## [Assigned task]
Below are the entries to work from; restate word for word the portion that opens with the line containing "Shipwrck’d Travels (960, 181)" and closes with the line containing "[Show More Social Sharing] (853, 327)", keeping both.

## [Information given]
————————
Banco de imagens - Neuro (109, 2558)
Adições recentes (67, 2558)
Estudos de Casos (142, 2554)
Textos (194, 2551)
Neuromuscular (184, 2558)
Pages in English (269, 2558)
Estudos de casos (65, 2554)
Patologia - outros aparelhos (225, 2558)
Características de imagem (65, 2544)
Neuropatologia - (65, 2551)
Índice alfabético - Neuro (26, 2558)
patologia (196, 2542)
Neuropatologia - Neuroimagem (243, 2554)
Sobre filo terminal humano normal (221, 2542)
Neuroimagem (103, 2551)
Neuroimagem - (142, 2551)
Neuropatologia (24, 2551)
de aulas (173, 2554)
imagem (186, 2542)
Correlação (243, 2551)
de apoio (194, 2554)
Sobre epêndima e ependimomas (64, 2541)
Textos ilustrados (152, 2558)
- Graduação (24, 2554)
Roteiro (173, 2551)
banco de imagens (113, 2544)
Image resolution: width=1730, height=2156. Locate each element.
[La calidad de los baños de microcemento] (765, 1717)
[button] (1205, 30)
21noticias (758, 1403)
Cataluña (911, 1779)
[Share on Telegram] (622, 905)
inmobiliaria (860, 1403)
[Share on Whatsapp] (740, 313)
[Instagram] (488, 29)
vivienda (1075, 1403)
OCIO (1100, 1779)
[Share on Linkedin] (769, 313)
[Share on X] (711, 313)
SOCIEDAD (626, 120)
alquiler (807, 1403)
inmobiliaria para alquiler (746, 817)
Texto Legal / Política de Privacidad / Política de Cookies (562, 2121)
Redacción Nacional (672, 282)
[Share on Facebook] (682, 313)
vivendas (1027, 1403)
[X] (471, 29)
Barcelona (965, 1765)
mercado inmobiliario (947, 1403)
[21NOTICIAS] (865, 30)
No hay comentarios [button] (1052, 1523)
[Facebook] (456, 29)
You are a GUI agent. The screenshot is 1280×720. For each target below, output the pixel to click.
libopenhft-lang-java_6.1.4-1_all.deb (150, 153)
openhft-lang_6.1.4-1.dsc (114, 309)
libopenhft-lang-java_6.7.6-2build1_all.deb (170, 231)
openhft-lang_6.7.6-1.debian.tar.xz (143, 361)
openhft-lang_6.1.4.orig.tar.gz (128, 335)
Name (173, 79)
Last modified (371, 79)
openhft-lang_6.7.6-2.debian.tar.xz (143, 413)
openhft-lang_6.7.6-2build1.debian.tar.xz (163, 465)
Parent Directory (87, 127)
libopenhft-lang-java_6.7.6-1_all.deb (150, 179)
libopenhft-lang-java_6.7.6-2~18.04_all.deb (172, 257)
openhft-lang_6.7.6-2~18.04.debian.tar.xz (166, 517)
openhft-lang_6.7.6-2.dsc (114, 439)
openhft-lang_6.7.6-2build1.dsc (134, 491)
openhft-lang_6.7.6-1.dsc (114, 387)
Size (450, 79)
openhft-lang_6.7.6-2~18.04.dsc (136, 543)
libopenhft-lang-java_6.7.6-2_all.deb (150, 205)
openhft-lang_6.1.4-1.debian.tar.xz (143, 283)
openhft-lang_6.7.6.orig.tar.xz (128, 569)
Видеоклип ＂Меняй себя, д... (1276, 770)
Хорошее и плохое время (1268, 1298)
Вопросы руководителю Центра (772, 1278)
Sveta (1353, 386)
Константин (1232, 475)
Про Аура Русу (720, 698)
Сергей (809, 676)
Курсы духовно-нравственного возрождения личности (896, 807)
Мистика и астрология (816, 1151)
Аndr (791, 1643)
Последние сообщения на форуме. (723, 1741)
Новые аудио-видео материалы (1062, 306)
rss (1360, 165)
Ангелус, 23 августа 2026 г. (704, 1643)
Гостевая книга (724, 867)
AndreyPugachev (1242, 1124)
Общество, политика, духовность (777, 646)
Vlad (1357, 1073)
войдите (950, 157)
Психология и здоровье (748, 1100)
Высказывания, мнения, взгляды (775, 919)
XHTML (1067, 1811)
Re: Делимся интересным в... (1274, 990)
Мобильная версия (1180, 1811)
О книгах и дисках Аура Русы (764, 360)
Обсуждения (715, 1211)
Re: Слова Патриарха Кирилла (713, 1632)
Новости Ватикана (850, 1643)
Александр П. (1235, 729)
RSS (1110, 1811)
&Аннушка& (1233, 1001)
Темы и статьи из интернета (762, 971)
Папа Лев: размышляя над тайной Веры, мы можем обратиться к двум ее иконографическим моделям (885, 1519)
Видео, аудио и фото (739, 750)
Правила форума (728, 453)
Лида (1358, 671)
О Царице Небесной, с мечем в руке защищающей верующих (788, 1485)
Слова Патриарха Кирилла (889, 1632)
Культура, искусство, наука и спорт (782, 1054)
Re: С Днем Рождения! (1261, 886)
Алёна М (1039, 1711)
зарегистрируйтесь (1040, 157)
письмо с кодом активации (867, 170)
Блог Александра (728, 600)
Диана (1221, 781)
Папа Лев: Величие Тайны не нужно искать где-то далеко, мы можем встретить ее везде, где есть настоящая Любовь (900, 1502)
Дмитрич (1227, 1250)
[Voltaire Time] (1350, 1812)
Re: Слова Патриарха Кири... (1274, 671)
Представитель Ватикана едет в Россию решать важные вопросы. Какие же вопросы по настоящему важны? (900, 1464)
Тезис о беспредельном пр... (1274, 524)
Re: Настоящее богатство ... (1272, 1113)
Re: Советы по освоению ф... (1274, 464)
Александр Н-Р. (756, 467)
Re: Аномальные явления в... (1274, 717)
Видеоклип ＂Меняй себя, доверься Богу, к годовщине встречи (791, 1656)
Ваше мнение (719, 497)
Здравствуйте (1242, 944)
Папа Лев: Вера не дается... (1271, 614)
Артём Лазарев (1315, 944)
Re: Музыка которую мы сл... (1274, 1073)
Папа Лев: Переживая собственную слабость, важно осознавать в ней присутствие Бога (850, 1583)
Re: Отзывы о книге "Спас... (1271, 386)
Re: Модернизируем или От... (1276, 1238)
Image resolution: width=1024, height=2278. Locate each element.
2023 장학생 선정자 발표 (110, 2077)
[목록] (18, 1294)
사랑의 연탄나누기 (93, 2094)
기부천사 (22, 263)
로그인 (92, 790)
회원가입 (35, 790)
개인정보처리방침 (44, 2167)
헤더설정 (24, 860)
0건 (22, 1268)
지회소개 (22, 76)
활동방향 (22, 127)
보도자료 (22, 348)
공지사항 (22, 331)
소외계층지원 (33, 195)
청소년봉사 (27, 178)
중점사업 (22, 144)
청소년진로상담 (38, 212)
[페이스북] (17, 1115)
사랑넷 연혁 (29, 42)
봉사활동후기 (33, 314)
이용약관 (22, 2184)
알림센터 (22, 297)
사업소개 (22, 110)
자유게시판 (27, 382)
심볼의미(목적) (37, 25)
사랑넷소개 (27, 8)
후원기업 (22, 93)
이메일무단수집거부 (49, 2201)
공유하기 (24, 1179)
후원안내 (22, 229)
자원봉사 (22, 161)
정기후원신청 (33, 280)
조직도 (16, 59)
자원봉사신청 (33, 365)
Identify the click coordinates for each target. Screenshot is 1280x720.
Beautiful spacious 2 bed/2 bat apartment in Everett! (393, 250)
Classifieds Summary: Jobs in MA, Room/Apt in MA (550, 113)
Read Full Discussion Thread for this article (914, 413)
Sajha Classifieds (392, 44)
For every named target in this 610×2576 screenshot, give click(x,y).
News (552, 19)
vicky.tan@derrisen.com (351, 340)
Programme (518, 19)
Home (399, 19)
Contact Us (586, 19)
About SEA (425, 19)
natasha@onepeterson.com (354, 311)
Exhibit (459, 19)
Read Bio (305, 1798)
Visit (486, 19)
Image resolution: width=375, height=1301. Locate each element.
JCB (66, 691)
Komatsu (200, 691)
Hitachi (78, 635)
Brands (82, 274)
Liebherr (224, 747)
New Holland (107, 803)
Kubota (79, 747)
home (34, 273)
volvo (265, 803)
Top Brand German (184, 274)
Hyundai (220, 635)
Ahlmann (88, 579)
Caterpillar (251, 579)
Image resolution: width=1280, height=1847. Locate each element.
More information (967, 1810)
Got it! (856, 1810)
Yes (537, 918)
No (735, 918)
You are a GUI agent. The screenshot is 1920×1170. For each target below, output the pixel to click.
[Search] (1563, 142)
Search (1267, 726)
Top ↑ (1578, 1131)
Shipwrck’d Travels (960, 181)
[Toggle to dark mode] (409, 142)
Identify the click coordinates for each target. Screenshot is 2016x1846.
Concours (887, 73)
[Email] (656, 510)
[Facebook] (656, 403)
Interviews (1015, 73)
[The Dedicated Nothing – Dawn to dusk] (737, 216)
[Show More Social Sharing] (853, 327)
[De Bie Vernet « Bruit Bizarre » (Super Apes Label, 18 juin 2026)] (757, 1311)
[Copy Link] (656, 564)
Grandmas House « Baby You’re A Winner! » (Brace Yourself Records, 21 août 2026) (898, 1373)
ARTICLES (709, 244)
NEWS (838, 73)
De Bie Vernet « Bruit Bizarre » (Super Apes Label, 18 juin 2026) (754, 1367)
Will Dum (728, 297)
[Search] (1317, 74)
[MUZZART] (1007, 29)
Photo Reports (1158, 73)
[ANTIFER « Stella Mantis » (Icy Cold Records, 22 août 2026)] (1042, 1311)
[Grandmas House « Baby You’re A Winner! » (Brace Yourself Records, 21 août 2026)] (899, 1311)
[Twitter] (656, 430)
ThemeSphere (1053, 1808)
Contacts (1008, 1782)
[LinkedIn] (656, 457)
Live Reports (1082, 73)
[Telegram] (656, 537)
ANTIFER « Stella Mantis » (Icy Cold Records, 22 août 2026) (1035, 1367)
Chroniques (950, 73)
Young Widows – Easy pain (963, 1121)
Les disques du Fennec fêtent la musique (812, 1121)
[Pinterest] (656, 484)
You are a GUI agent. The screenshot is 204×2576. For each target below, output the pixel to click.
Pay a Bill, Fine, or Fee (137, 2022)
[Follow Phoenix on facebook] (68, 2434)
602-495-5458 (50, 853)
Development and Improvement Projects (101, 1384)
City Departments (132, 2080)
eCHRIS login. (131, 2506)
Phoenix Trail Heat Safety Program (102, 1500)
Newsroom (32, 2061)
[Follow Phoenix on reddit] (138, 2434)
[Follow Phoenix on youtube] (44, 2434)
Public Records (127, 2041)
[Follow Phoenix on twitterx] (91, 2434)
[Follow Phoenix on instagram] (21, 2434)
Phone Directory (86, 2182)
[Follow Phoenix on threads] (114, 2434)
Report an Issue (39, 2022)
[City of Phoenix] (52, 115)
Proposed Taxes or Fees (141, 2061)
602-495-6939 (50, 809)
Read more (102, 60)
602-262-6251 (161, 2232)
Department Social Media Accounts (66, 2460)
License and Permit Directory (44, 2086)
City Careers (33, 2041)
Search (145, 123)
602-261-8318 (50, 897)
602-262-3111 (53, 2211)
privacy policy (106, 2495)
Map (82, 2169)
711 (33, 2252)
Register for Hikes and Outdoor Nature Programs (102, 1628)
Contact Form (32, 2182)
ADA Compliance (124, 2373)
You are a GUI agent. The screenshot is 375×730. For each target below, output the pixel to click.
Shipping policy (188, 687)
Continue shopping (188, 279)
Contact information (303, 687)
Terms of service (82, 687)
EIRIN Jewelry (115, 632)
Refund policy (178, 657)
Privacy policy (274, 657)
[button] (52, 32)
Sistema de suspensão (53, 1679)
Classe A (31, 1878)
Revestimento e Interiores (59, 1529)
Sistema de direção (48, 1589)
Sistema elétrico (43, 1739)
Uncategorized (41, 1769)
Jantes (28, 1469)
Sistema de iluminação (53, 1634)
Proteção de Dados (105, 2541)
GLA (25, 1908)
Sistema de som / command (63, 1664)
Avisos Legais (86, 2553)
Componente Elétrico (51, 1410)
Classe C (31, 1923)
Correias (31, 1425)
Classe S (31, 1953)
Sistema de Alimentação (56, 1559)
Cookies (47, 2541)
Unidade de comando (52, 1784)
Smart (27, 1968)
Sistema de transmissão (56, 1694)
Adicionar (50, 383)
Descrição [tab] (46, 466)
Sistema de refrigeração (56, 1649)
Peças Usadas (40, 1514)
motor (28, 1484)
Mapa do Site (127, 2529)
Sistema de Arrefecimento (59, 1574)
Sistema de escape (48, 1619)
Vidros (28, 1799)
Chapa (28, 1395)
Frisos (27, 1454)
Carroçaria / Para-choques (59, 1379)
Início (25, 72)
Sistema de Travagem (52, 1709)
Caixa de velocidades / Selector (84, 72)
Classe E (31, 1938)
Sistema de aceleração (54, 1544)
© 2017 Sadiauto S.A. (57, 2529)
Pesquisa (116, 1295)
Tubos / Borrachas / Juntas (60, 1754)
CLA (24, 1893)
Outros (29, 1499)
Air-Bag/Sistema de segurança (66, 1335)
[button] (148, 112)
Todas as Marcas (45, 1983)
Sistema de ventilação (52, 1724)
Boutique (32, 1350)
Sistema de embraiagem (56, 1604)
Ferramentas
————————
## [Result of this exercise]
Shipwrck’d Travels (960, 181)
[Toggle to dark mode] (409, 142)
Identify the click coordinates for each target. Screenshot is 2016x1846.
Concours (887, 73)
[Email] (656, 510)
[Facebook] (656, 403)
Interviews (1015, 73)
[The Dedicated Nothing – Dawn to dusk] (737, 216)
[Show More Social Sharing] (853, 327)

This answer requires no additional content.